Limitations & Future Work

  • Polynomial hardness, not cryptographic security: Forgery resistance is \(O(d^6)\); theoretically, a fast algorithm that generates ellipsoid points without fitting the ellipsoid cannot be ruled out.
  • Dependency on API logprob exposure: The protocol requires logprobs from the API, yet currently, few providers like OpenAI offer limited logprob access, narrowing the scope of application.
  • Irreducible error from \(\varepsilon\) smoothing: The \(\varepsilon\) term in normalization causes small model outputs to fall inside the ellipsoid, creating a ceiling on fitting accuracy and noise in identification.
  • Splicing attacks require additional defense: Single-step verification only ensures "a single logprob came from the model" and cannot prevent reordering historical logprobs. It requires full databases or prefix inverters.
  • Future Work: Searching for other model constraints with stronger (cryptographic) guarantees; extending to APIs that only return top-k or no logprobs.
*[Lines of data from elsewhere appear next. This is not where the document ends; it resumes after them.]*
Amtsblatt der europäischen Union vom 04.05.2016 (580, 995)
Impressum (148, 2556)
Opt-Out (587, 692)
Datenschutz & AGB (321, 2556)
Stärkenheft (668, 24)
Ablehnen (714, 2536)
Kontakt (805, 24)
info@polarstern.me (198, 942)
  • Linear Signatures (Finlayson et al. 2024; Yang & Wu 2024): The most direct predecessors using linear constraints, but they are easily forged—the ellipsoidal signature is an upgrade specifically addressing this flaw.
  • Origins of Ellipsoidal Constraints (Carlini et al. 2024 Appendix G): First noted that outputs lie on an ellipsoid and provided an SVD extraction method; this paper systematizes it as a signature and adds specialized fitting.
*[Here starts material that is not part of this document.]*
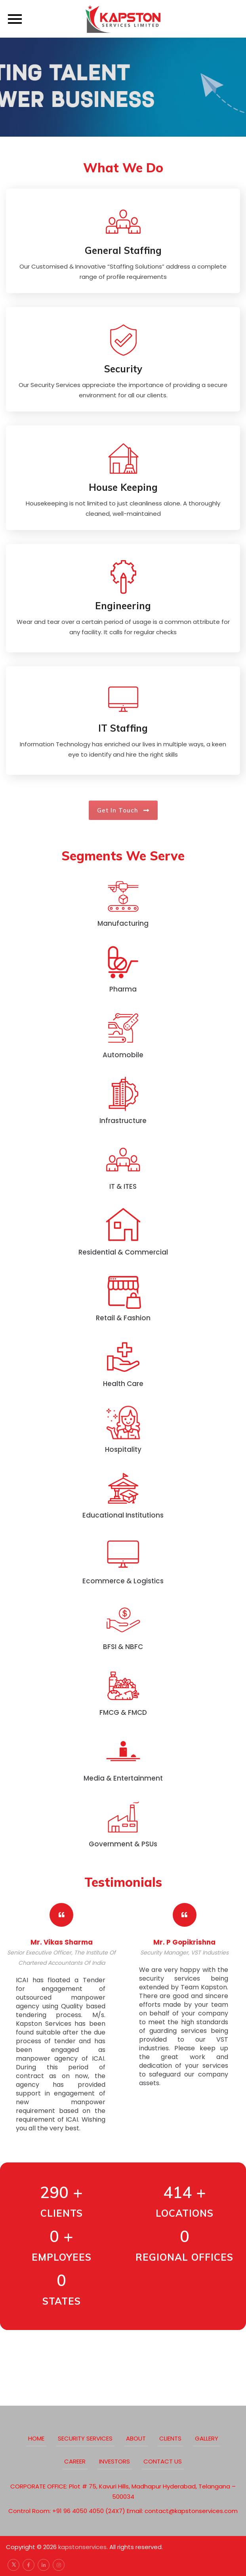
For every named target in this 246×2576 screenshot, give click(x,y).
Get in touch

  • Text Watermarking / Backdoor Fingerprinting (Kirchenbauer et al. 2023; Li et al. 2022): Require active implantation and multi-step accumulation, contrasting with "natural + single-step."
  • zkLLM (Sun et al. 2024): Zero-knowledge proofs provide stronger guarantees but at high inference cost; ellipsoidal signatures trade stronger guarantees for "natural + cheap."
  • Logprob Inversion (Morris et al. 2024; Nazir et al. 2025): Used here as a tool to prevent splicing attacks.
  • Insight: "Unintentional geometric byproducts" of model architectures can be systematized into security primitives, suggesting a re-examination of constraints introduced by normalization and low-rank projections as both forensic opportunities and privacy risks.

Rating

  • Novelty: ⭐⭐⭐⭐⭐ Elevates the obscure geometric fact of "outputs on ellipsoids" into a verifiable signature with four distinct properties.
  • Experimental Thoroughness: ⭐⭐⭐⭐ Identification experiments across 5 open-source models are solid; complexity and cost analyses are persuasive, though end-to-end protocols lack large-scale real-world testing.
  • Writing Quality: ⭐⭐⭐⭐⭐ Geometric intuition is clearly explained (sphere-to-ellipsoid transition); the organizational structure of properties and comparison tables is excellent.
  • Value: ⭐⭐⭐⭐ Provides a non-invasive, forgery-resistant tool for closed-source model forensics and accountability. Practicality is currently limited by API logprob access, but the conceptual value is high.